Activity: All of the records should be given again exactly as they appear.

__________________________________________________

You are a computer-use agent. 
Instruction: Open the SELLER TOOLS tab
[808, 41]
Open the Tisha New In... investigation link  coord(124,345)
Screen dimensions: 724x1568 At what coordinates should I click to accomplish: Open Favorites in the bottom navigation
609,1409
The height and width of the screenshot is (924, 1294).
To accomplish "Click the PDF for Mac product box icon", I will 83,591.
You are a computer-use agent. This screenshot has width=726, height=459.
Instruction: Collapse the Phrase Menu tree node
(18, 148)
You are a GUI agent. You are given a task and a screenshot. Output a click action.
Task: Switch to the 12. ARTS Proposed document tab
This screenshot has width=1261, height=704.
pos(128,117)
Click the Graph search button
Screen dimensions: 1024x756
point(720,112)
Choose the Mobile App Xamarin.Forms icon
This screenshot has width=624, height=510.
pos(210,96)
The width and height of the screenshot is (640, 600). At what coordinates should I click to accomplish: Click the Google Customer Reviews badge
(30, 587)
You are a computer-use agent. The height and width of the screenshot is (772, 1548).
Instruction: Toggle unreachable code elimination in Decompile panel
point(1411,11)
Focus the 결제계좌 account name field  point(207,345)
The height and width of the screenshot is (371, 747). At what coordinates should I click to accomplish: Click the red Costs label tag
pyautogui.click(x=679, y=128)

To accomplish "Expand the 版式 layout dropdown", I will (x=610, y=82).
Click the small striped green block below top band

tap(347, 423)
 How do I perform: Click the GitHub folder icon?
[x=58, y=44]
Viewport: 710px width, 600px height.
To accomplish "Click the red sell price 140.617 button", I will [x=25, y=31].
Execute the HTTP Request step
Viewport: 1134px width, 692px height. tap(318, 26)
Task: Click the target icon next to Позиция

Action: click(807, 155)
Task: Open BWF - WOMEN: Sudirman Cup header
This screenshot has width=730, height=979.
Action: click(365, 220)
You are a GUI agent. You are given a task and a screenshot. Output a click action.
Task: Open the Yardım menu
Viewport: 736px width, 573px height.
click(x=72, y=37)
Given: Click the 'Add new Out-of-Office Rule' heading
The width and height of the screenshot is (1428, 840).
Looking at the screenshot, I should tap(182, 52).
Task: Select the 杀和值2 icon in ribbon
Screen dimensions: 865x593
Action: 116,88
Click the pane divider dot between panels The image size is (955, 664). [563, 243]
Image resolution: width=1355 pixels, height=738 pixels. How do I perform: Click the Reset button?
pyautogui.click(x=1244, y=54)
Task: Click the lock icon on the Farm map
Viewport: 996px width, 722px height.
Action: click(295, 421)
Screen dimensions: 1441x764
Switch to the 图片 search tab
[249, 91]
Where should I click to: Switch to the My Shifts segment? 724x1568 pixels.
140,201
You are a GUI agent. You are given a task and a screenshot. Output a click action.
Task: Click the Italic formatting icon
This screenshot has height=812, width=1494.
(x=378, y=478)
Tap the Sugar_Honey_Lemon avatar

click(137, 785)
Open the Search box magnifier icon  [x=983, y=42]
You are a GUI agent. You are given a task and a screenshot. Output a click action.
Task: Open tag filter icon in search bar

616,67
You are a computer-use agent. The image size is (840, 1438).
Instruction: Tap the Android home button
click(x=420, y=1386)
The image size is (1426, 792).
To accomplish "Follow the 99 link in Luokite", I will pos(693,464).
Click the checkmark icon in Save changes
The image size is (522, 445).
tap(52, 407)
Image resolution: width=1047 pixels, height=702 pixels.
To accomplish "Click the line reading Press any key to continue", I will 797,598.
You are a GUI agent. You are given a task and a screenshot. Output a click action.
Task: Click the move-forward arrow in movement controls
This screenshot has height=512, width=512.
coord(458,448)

__________________________________________________

Your response:
You are a computer-use agent. 
Instruction: Open the SELLER TOOLS tab
[808, 41]
Open the Tisha New In... investigation link  coord(124,345)
Screen dimensions: 724x1568 At what coordinates should I click to accomplish: Open Favorites in the bottom navigation
609,1409
The height and width of the screenshot is (924, 1294).
To accomplish "Click the PDF for Mac product box icon", I will 83,591.
You are a computer-use agent. This screenshot has width=726, height=459.
Instruction: Collapse the Phrase Menu tree node
(18, 148)
You are a GUI agent. You are given a task and a screenshot. Output a click action.
Task: Switch to the 12. ARTS Proposed document tab
This screenshot has width=1261, height=704.
pos(128,117)
Click the Graph search button
Screen dimensions: 1024x756
point(720,112)
Choose the Mobile App Xamarin.Forms icon
This screenshot has width=624, height=510.
pos(210,96)
The width and height of the screenshot is (640, 600). At what coordinates should I click to accomplish: Click the Google Customer Reviews badge
(30, 587)
You are a computer-use agent. The height and width of the screenshot is (772, 1548).
Instruction: Toggle unreachable code elimination in Decompile panel
point(1411,11)
Focus the 결제계좌 account name field  point(207,345)
The height and width of the screenshot is (371, 747). At what coordinates should I click to accomplish: Click the red Costs label tag
pyautogui.click(x=679, y=128)

To accomplish "Expand the 版式 layout dropdown", I will (x=610, y=82).
Click the small striped green block below top band

tap(347, 423)
 How do I perform: Click the GitHub folder icon?
[x=58, y=44]
Viewport: 710px width, 600px height.
To accomplish "Click the red sell price 140.617 button", I will [x=25, y=31].
Execute the HTTP Request step
Viewport: 1134px width, 692px height. tap(318, 26)
Task: Click the target icon next to Позиция

Action: click(807, 155)
Task: Open BWF - WOMEN: Sudirman Cup header
This screenshot has width=730, height=979.
Action: click(365, 220)
You are a GUI agent. You are given a task and a screenshot. Output a click action.
Task: Open the Yardım menu
Viewport: 736px width, 573px height.
click(x=72, y=37)
Given: Click the 'Add new Out-of-Office Rule' heading
The width and height of the screenshot is (1428, 840).
Looking at the screenshot, I should tap(182, 52).
Task: Select the 杀和值2 icon in ribbon
Screen dimensions: 865x593
Action: 116,88
Click the pane divider dot between panels The image size is (955, 664). [563, 243]
Image resolution: width=1355 pixels, height=738 pixels. How do I perform: Click the Reset button?
pyautogui.click(x=1244, y=54)
Task: Click the lock icon on the Farm map
Viewport: 996px width, 722px height.
Action: click(295, 421)
Screen dimensions: 1441x764
Switch to the 图片 search tab
[249, 91]
Where should I click to: Switch to the My Shifts segment? 724x1568 pixels.
140,201
You are a GUI agent. You are given a task and a screenshot. Output a click action.
Task: Click the Italic formatting icon
This screenshot has height=812, width=1494.
(x=378, y=478)
Tap the Sugar_Honey_Lemon avatar

click(137, 785)
Open the Search box magnifier icon  [x=983, y=42]
You are a GUI agent. You are given a task and a screenshot. Output a click action.
Task: Open tag filter icon in search bar

616,67
You are a computer-use agent. The image size is (840, 1438).
Instruction: Tap the Android home button
click(x=420, y=1386)
The image size is (1426, 792).
To accomplish "Follow the 99 link in Luokite", I will pos(693,464).
Click the checkmark icon in Save changes
The image size is (522, 445).
tap(52, 407)
Image resolution: width=1047 pixels, height=702 pixels.
To accomplish "Click the line reading Press any key to continue", I will 797,598.
You are a GUI agent. You are given a task and a screenshot. Output a click action.
Task: Click the move-forward arrow in movement controls
This screenshot has height=512, width=512.
coord(458,448)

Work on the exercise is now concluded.